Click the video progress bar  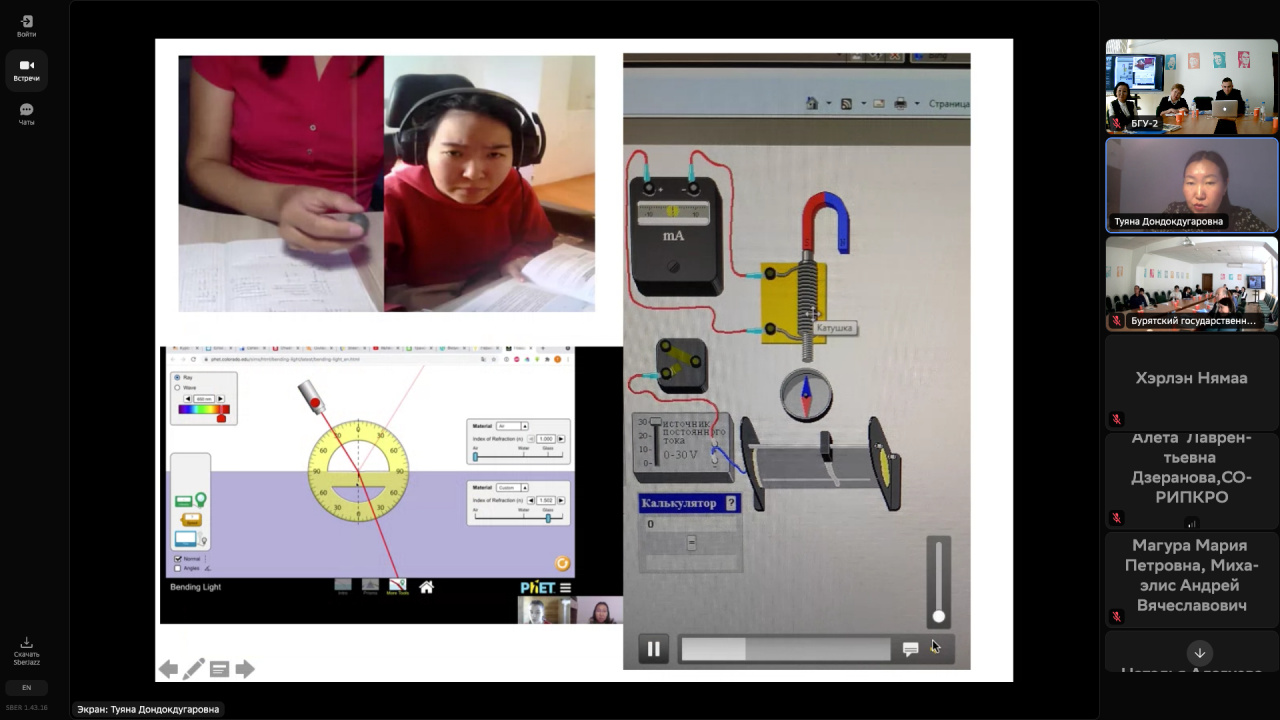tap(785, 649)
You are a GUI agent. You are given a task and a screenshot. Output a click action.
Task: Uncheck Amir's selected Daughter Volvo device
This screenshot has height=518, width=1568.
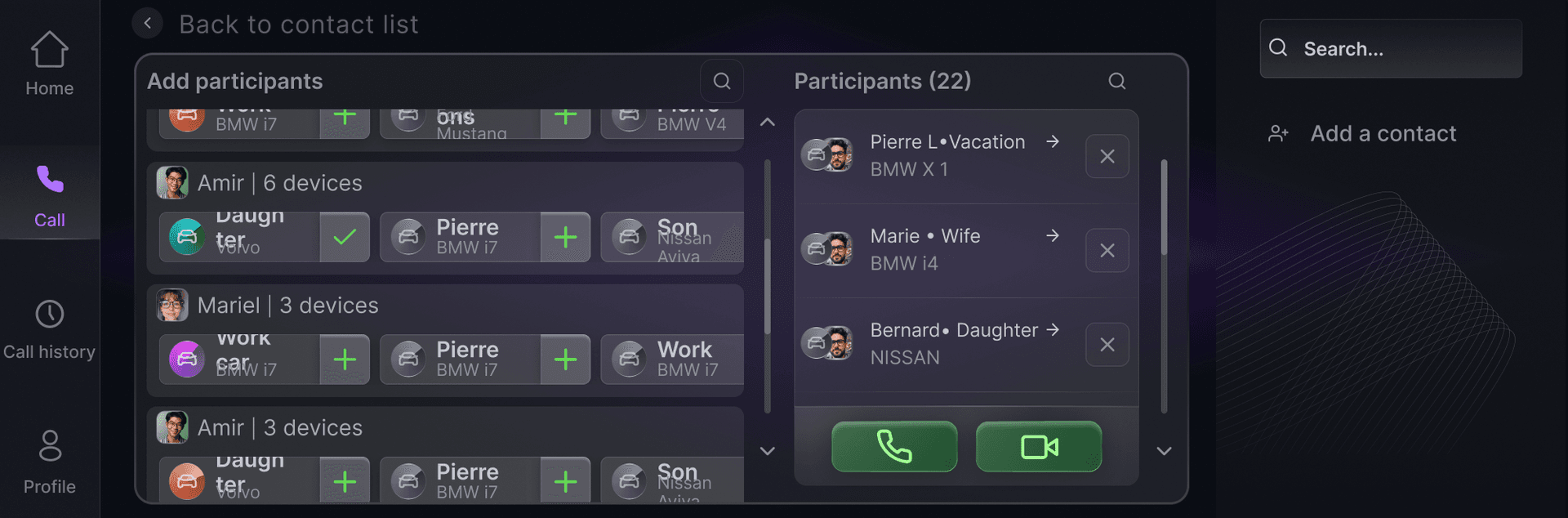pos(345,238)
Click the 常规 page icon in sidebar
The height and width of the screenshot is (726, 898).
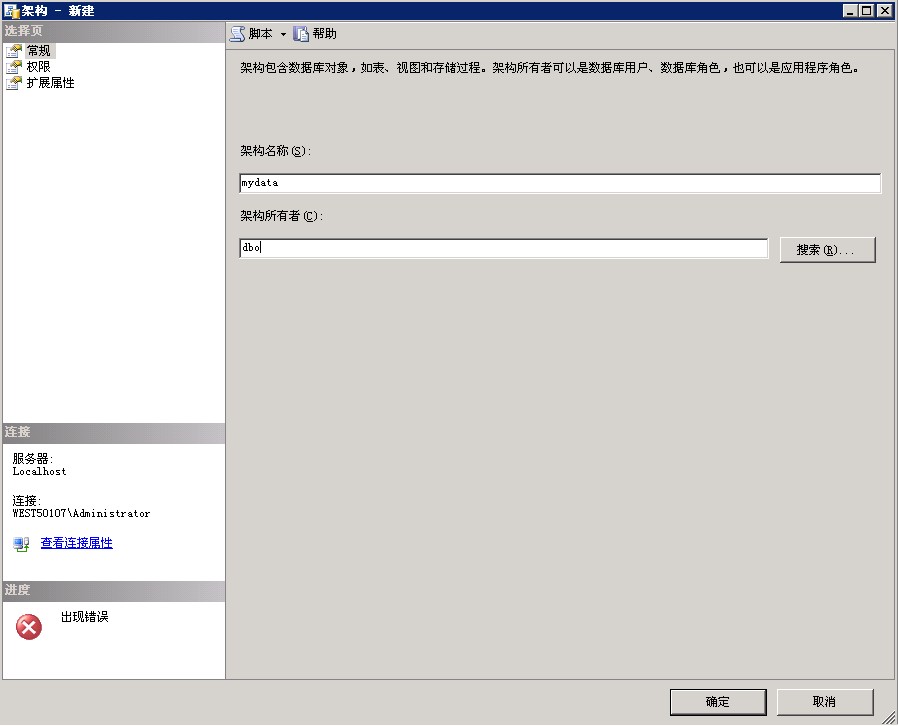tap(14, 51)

Exercise description:
Quote exactly, and only, the lines from the line containing "This screenshot has height=518, width=1568." through the final line of the records above, both included, omitting any pictures.

Solution for this task:
This screenshot has height=518, width=1568.
pos(345,238)
Click the 常规 page icon in sidebar
The height and width of the screenshot is (726, 898).
tap(14, 51)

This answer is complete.